Mas, para nós, são tempos diferentes, mas não difíceis. Difícil é ser o médico que está trabalhando 16 horas por dia, na linha de frente da epidemia; é ser o idoso que começou a ter febre; é ser o entregador da Glovo que só ganha dinheiro se estiver na rua pedalando. Ficar em casa, protegido desse perigo invisível, ou melhor, cuidar da própria saúde, é um luxo.

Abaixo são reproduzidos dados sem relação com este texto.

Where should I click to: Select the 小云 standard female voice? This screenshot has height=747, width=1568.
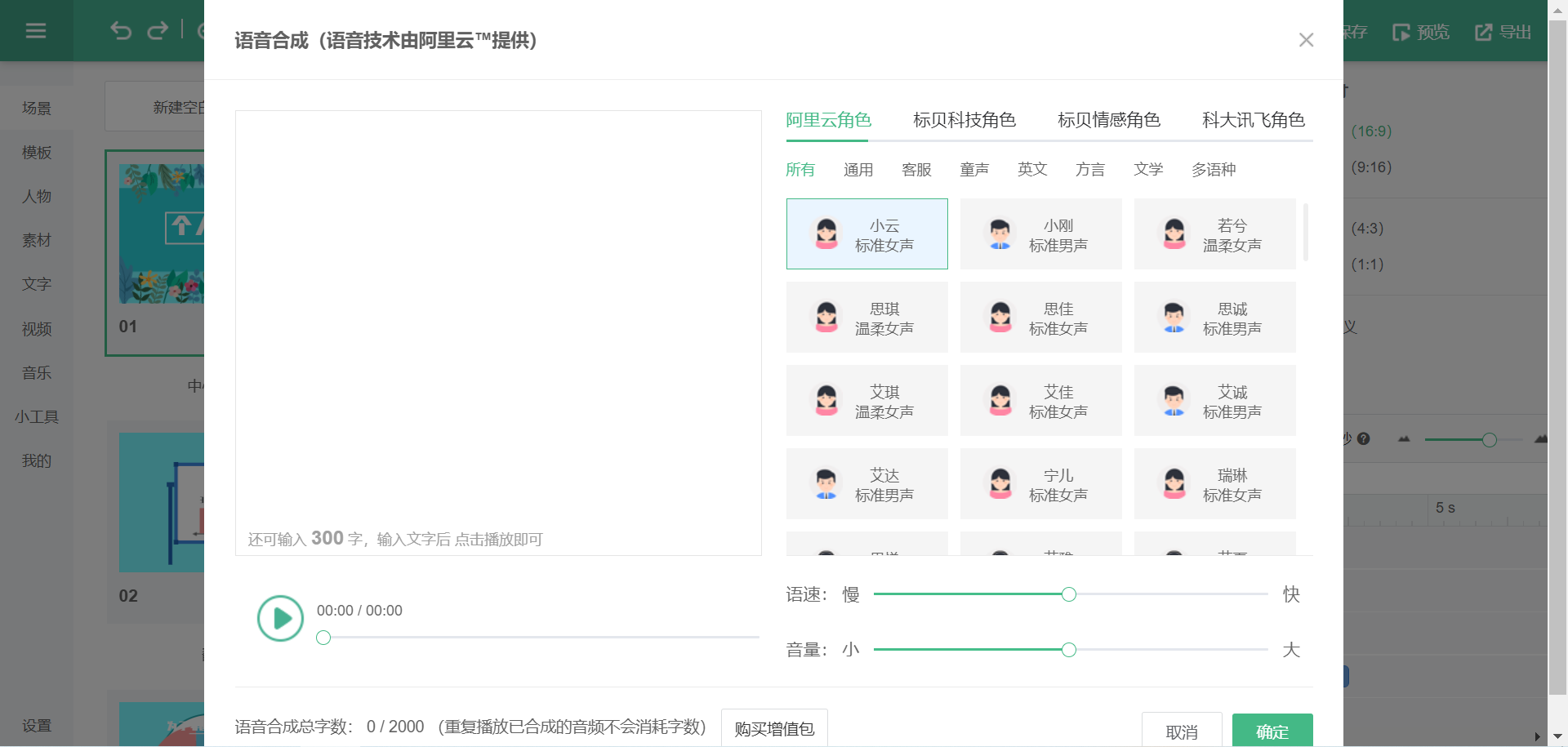click(866, 234)
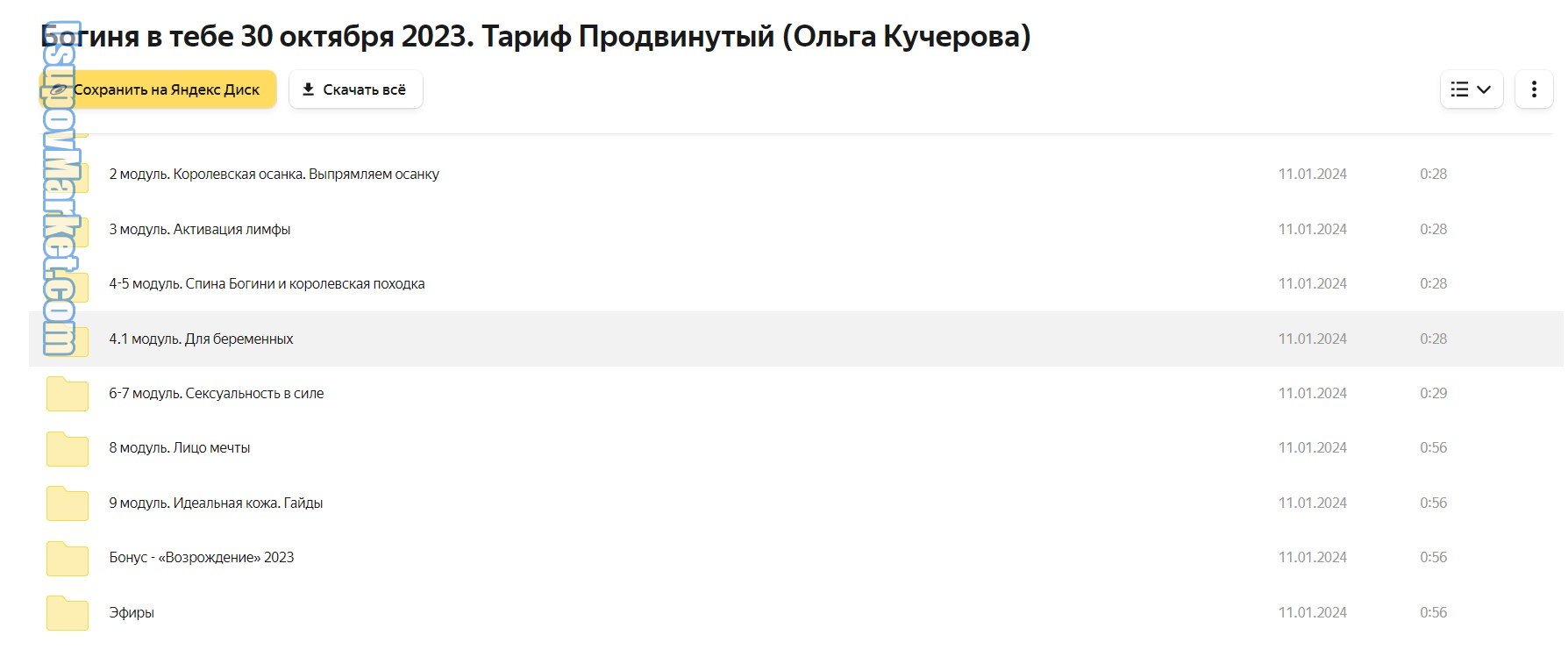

E, como todo luxo, é fácil de se acostumar… Mas não vejo a hora de estar em casa por opção, não por obrigação.
Agora, estamos no segundo dia. E não tem como saber até quando irá a contagem. Respiro fundo algumas vezes até esquecer novamente de respirar e vou procurar alguma coisa pra fazer. Acho que hoje vou costurar botões que caíram das minhas roupas.